Unfortunately i don't have all the related material from the course as i have just a copy of the questions from a friend of the family who is doing the actual course full time, because i am to young to get the course proper & they wouldn't let me tackle it.
Once i complete this though i will try to get enrolled again showing what i have done from the paper work i have recieved & that may change there mind & let me do it properly.
At the moment it's all study & trying to understand things so i can complete a trade when i am of age.

I will go & ask if there is any related paperwork regarding this & see if i can get a copy & post it.

Thanks very much for your time.

Hayato

Thanks for the equations regarding this they will be helpful, i don't mean to sound ignorant but i am not sure what "sen" is?
Did you mean sin or is there a sen as well ?

Thank You

 

[Hayato]

My bad, it was a sin to write sen instead of sin. =D.

If you have doubts, always decompose your vectors to the base and do the operations there. And remember that bases are always orthogonal, in a scalar multiplication that means:
(Ai + Bj) . (Ci + Dj) = A.Ci + B.Dj
the terms (A.D)i.j , (B.C)i.j are 0, because i.j = 0

 

[ljcox]

My bad, it was a sin to write sen instead of sin. =D.

If you have doubts, always decompose your vectors to the base and do the operations there. And remember that bases are always orthogonal, in a scalar multiplication that means:
(Ai + Bj) . (Ci + Dj) = A.Ci + B.Dj
the terms (A.D)i.j , (B.C)i.j are 0, because i.j = 0

It is not correct to use vectors for electrical calculations.

In electrics, we use complex numbers.

for example (a + jb) x (c + jd) = ac - bd +j(ad + bc)

 

[Hayato]

I'm talking about vectors, not complex numbers.

 

[Hayato]

I see no problems in treating complex numbers as vectors, as long as you respect the complex math rules.

In fact, in the past, complex math was done in vectorial way. to make things easier.

 

[mel8030]

this is my take. The resultant of a subtraction is drawn between the short diagonal of the parallelogram. This is the same as tail to tail of phasors which compares to head to tail for addition.


**broken link removed**

 

[ljcox]

I see no problems in treating complex numbers as vectors, as long as you respect the complex math rules.

In fact, in the past, complex math was done in vectorial way. to make things easier.

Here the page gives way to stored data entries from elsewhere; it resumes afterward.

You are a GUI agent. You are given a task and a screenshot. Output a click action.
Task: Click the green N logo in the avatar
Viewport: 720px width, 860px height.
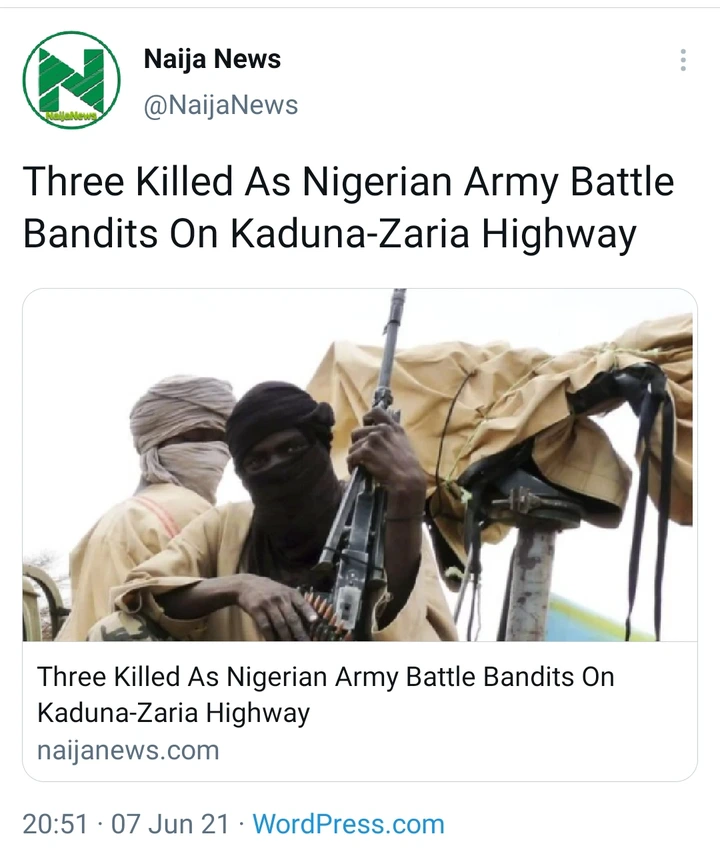pyautogui.click(x=71, y=78)
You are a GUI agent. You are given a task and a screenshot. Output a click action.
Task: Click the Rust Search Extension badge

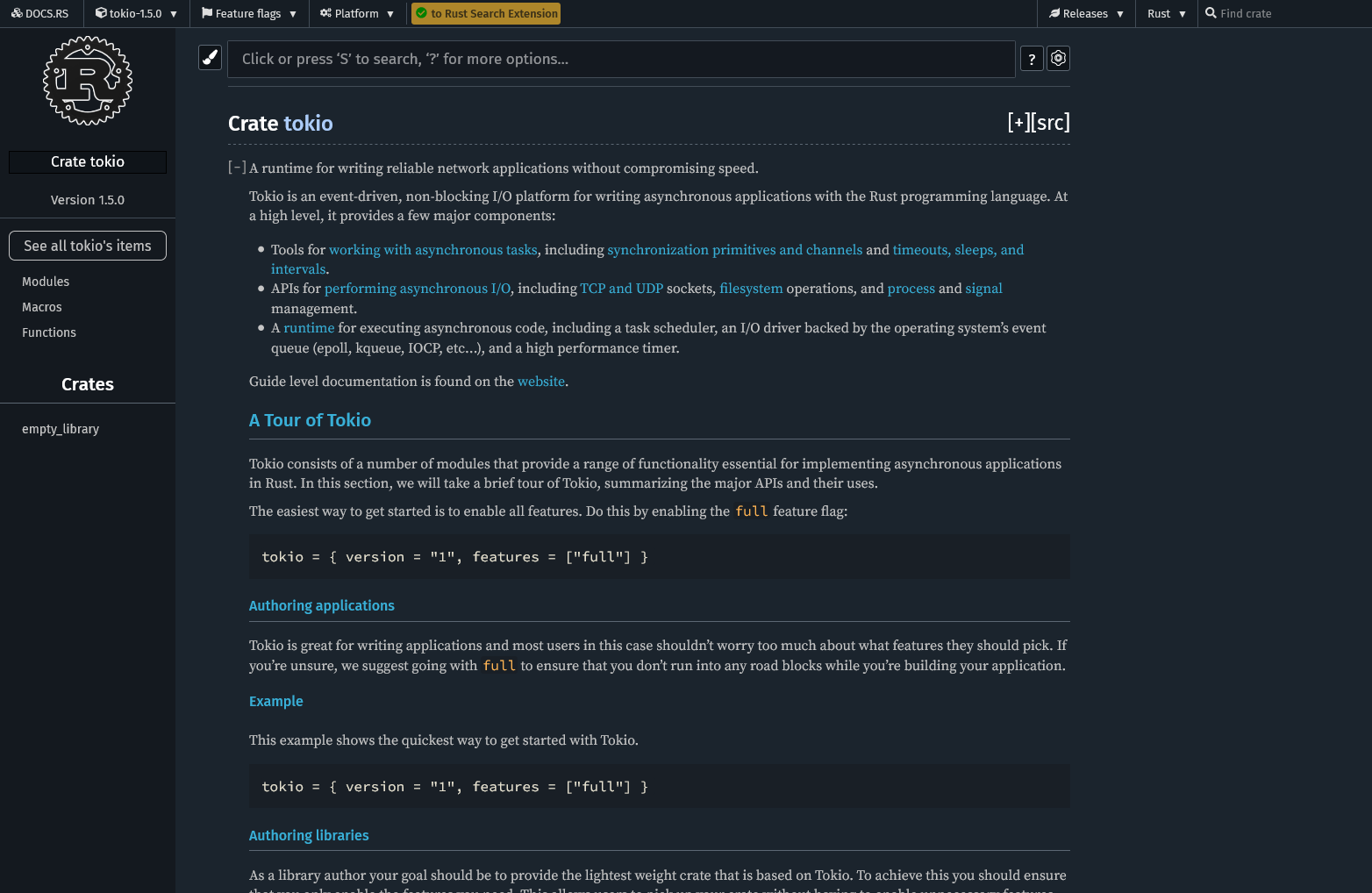486,13
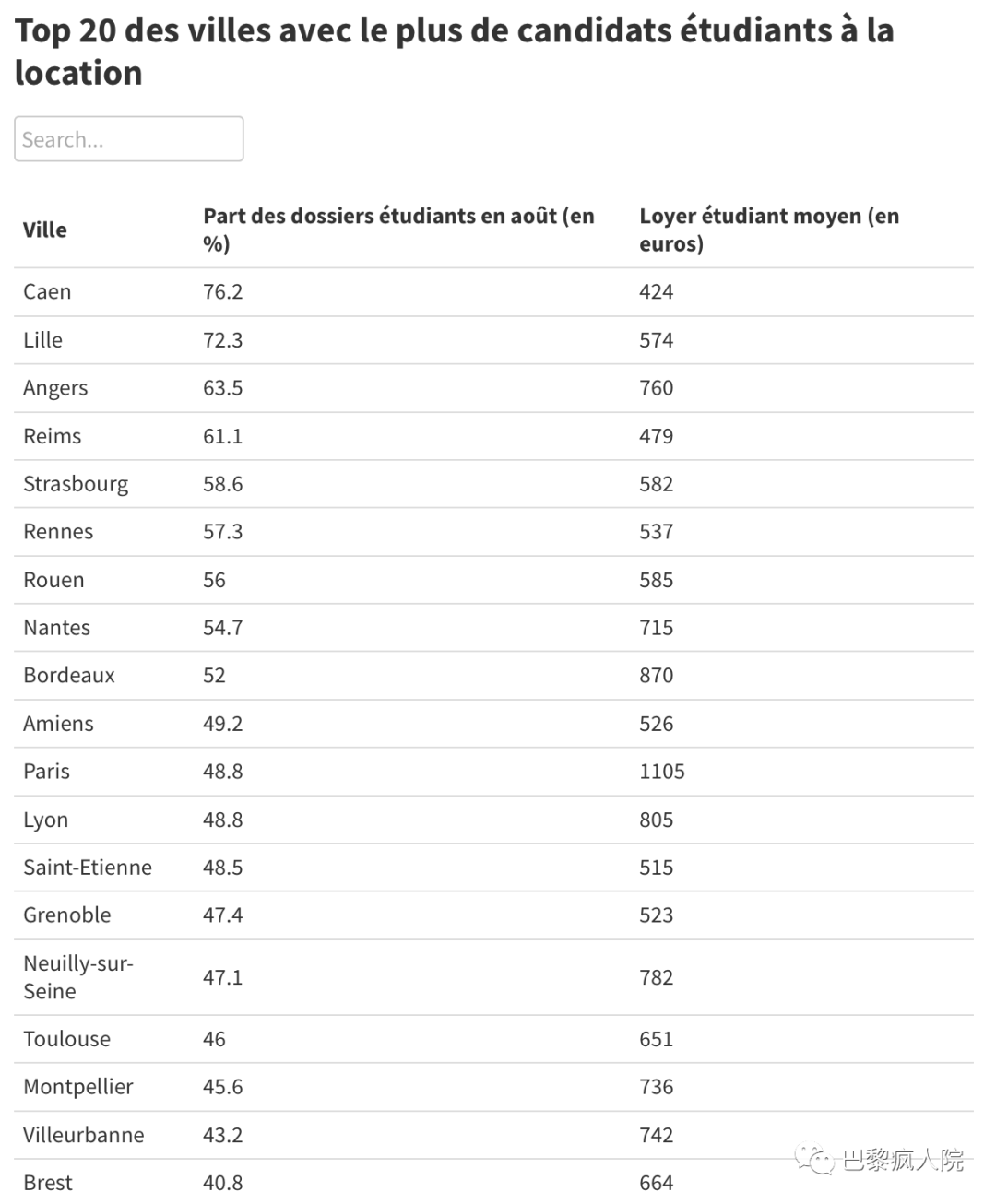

You can use vectors to add or subtract phasors, but not for multiplication or division as I showed in my previous post.

The scalar product and vector product are not valid for complex numbers.

 

[codan]

Hi Everyone,

I have just returned from a library where i found the elusive Phasor Difference-- I think!

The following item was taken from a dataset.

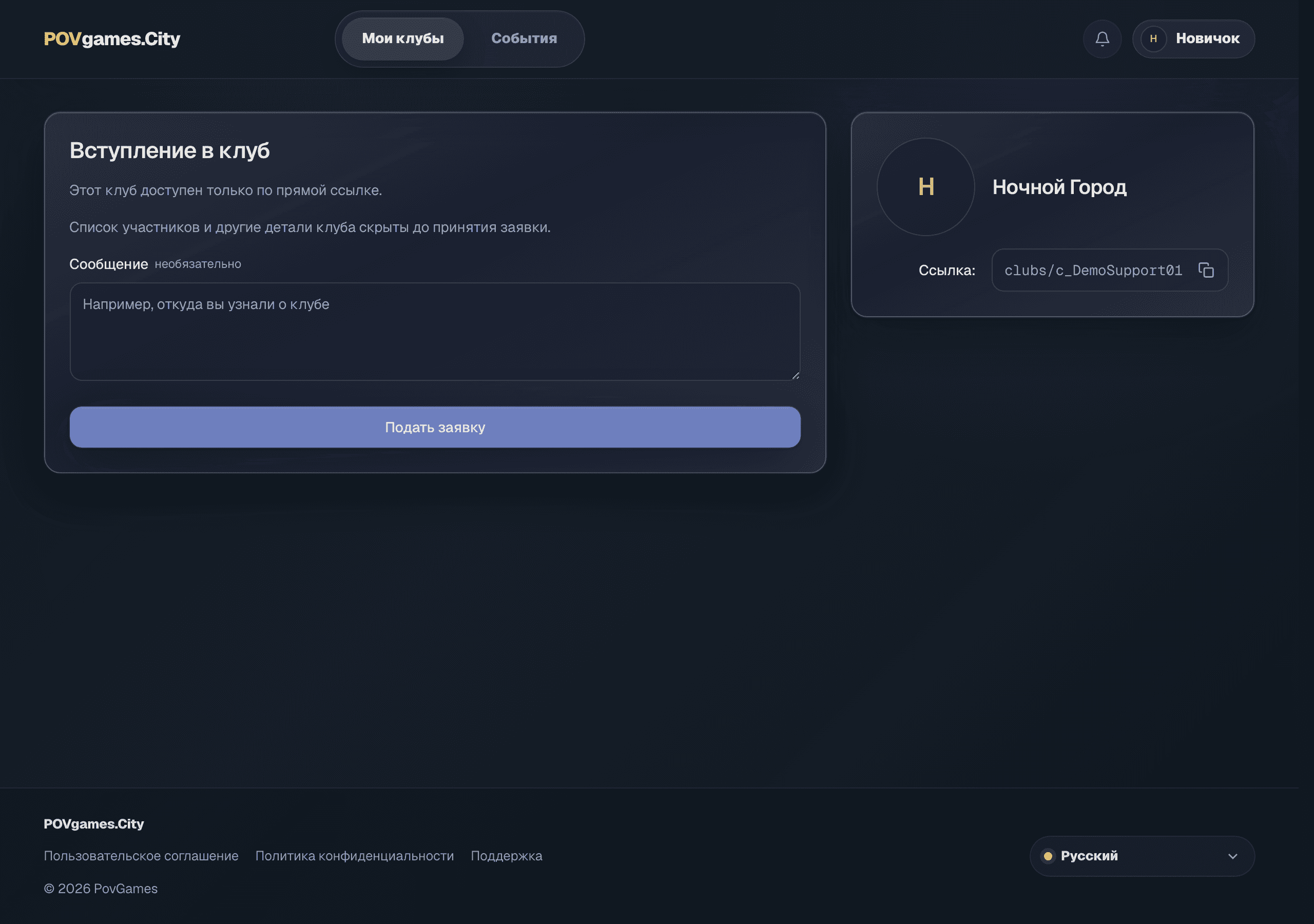Submit with Подать заявку button
The image size is (1314, 924).
pos(435,427)
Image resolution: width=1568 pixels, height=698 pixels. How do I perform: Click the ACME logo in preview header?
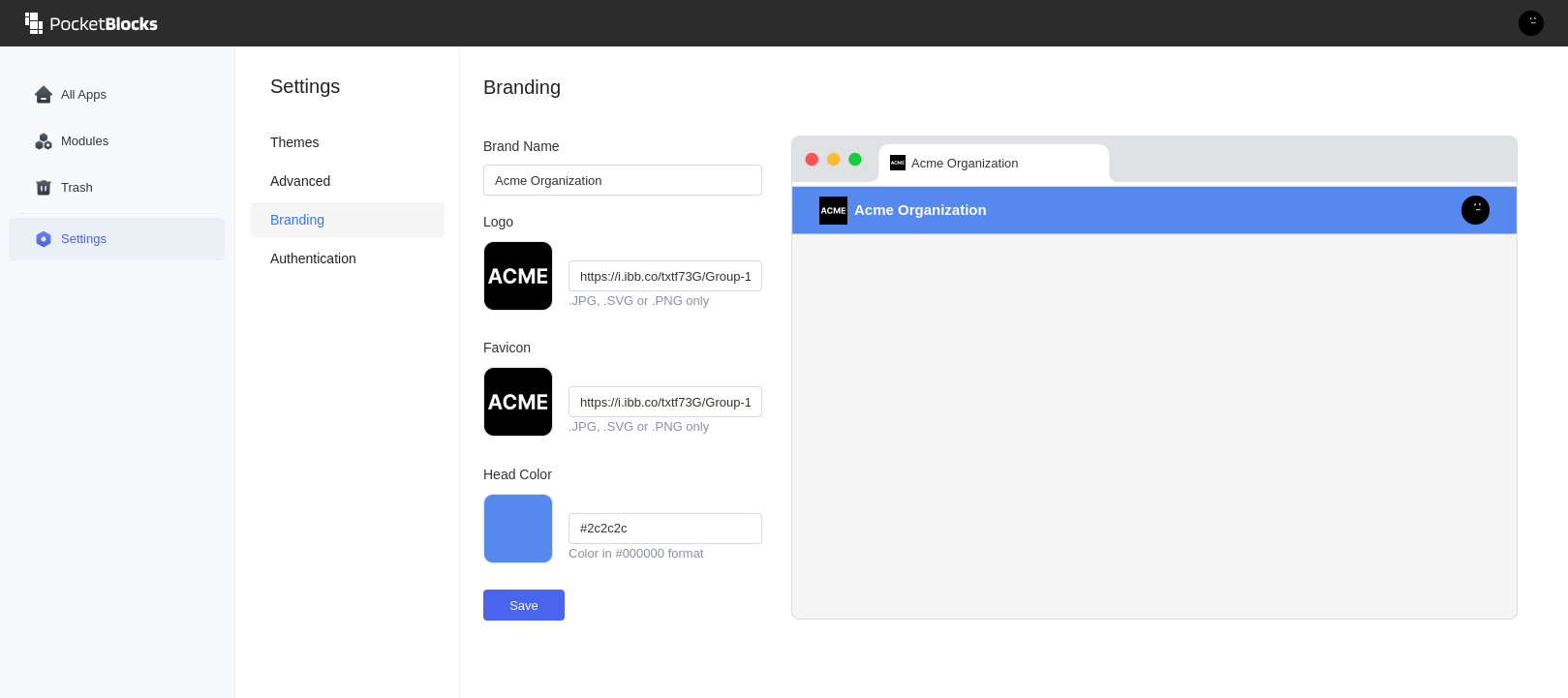[x=833, y=210]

Anyway i copied a part of a page that suggests what it is, i'll attach it.

So does this mean that the Phasor Difference is in fact the 240v resultant we had before, i'll attach it again?

Thank You

 

[codan]

Hi mel8030


Thanks for the diagram, i have been told three times now to reference one phasor at 0 deg so i guess i should listen & do it correctly.

The phasor subtraction from your diagram gives the same result as the other method Len suggested, so i guess there is more than one way to skin a cat.

I found a phasor subtraction method, like the one i used before as suggested, i'll attach it.

Now everyone,
In the attachment they haven't referenced one phasor to 0 zero--how come if that is the correct method?

Now the big one, what is the difference between a Phasor & a Vector seeing now that Vectors have been mentioned?

Thank You

 

[ljcox]

They are showing the general case.

The 0 reference line would be some other phasor as there is no point in drawing it this way if there are only 2 phasors involved.

Vectors. An example from Physics is the resultant of forces acting on a body.

For example, say you had a round, flat concrete slab laying on a horizontal surface.

If you applied a 1 kg force to it pointing north, it would start to slide northwards.

But if you then also applied a 1 kg force to it pointing west, the slab would slide NW since the resultant is at 45 degrees to both forces.

You can use the same diagram as you did for the phasors to calculate the magnitude & direction of the resultant force.

Phasors are similar to vectors, and you can (as our friend from Brazil pointed out) use vector algebra to calculate the sum and difference of phasors.